ETFs still count high on my list for DIY investing for its souped up diversification and cheapness. It ranks above self stock selection and unit trusts.
But there is one single biggest reason why ETFs also fall into the same trap as the other schemes and it has nothing to do with high finance: inconvenience
Convenience, or more accurately not succumbing to behavioural sabotage, is a big factor if you want to ace at gaming your financial future. It’s kinda like if you want to get seriously fit, you make sure you join a gym that isn’t a big commute to get to. The ones in the same building where you work are best. I personally take convenience to the extreme by running barefoot or slipping on a pair vibrams. No specially packed gym clothes, no gym bag, no expensive memberships, no battling with traffic, Just Do It as Nike pithily puts it.
I even go so far as to say that convenience tops diversification as the single biggest critical factor for investing success. While some kind of diversification is easy to get going by assembling a portfolio of a few stocks, actually making yourself do it regularly is a different ball game altogether.

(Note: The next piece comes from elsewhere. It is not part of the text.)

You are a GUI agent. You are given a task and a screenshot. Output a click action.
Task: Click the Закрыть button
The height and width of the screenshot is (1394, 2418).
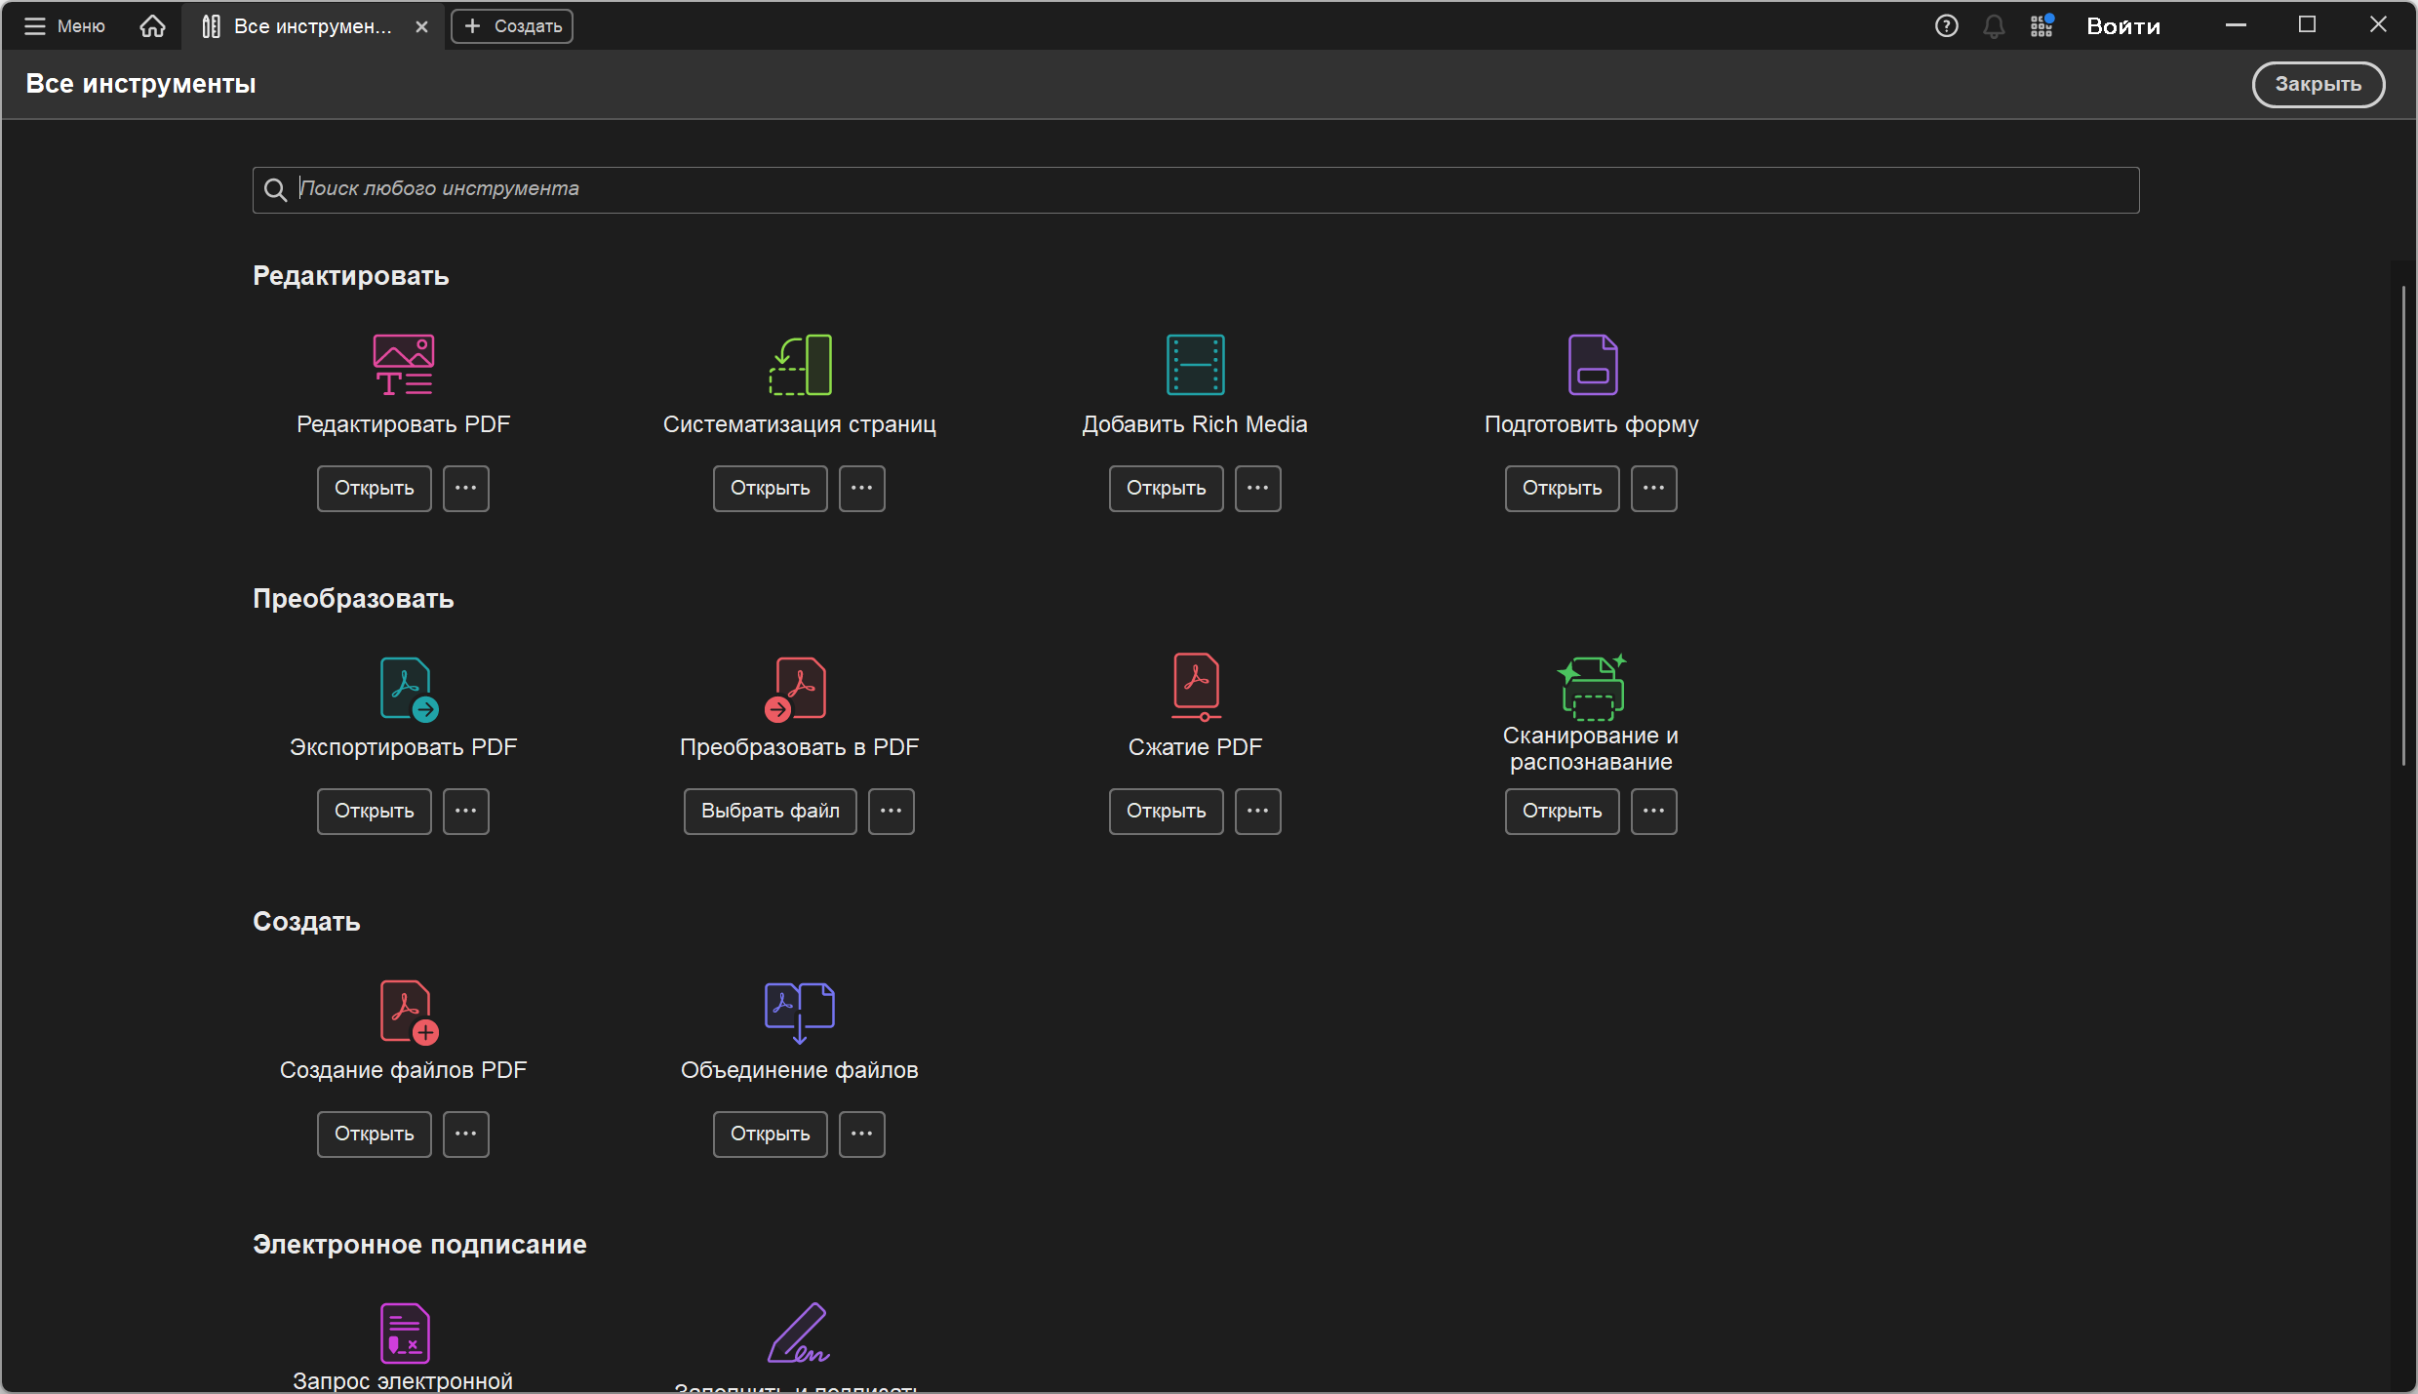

Inconvenience will impede powerful compounding effects if you feel lazy sometimes to put your money to work. Or worse, your lax discipline totally defeats the long term strategic process by making you buy high and sell low.
There are a few reasons why buying ETFs is highly inconvenient:
- They are usually listed in a foreign currency, typically the US dollar but also in other hard currencies. You will be tempted to sacrifice the longer term strategic imperative of getting invested for shorter term tactical FX decisions. Meaning you’ll start to bet on better FX rates.
- ETFs in certain countries like Hong Kong and Singapore trade at fixed minimum quantities of say 2,000 shares which might not match your investment size perfectly, again, pushing you into behavioural danger zones. You can’t buy fractions of shares.
- Related to the above, the price of ETFs may be too expensive for your regular savings, requiring you to accumulate enough to buy one lot/share and leaving your cash in uninvested limbo. Eg The Vanguard S&P500 ETF price is about US$275 or RM1,140 at the time of writing. This may be too expensive for the average monthly Malaysian savings especially when the next reason is considered.
- You don’t have allocational efficiency. Think of all the above issues and try to replicate it across a few ETFs to accurately represent your asset allocation (diversification into different asset classes) which is needed to optimise your risk-return preference.
- You also can’t rebalance efficiently. One ETF doing better than another will most definitely happen. This will require you to buy/sell ETFs to adjust holdings back to your intended allocations PLUS consider allocations for new savings. If this isn’t done your risk taking would just go out of whack. Trying to do such complicated maths at home will surely get you hurt .
The good news is that robo advisors can help iron out these complications. Like Nike, robo advisors allow you to just do it, allocating and rebalancing your investments perfectly without any size restrictions. The user experience is also going to be much pleasanter, cheaper and faster than using a broker’s trading platform.